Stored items
******

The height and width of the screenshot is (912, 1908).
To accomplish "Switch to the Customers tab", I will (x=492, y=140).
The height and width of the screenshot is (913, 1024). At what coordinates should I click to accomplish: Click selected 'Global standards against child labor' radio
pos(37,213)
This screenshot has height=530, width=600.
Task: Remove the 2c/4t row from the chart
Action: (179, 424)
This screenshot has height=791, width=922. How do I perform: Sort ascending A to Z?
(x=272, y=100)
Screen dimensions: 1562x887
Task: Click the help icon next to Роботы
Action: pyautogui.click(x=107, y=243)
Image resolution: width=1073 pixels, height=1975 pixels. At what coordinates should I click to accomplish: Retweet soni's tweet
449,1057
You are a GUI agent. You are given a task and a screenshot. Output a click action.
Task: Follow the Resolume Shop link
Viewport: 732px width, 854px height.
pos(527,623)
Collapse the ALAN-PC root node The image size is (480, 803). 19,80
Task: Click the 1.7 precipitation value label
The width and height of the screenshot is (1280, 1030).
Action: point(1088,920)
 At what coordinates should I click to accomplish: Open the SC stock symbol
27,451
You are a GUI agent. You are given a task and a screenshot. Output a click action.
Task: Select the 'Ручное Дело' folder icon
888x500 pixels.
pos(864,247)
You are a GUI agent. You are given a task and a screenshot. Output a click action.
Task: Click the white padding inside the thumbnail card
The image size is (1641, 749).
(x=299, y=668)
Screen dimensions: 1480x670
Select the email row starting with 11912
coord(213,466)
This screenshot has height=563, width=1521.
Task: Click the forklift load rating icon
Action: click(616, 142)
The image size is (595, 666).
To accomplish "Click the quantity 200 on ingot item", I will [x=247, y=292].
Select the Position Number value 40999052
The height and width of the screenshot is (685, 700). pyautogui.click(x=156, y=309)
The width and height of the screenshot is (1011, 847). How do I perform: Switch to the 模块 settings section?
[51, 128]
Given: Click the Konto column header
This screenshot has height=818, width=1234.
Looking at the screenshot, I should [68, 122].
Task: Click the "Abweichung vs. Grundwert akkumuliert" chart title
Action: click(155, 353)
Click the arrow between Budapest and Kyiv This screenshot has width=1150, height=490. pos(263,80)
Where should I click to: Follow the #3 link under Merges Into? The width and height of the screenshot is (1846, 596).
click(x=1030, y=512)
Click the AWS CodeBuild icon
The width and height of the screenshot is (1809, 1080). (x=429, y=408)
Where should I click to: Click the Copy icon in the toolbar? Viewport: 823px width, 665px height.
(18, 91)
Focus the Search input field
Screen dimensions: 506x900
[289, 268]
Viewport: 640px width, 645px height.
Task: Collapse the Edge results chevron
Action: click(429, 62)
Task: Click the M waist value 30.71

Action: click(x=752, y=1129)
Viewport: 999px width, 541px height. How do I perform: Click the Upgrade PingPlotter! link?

******

Requirement: Go through the entries above and pull out each line with "will" in it.

The answer:
To accomplish "Switch to the Customers tab", I will (x=492, y=140).
To accomplish "Click the quantity 200 on ingot item", I will [x=247, y=292].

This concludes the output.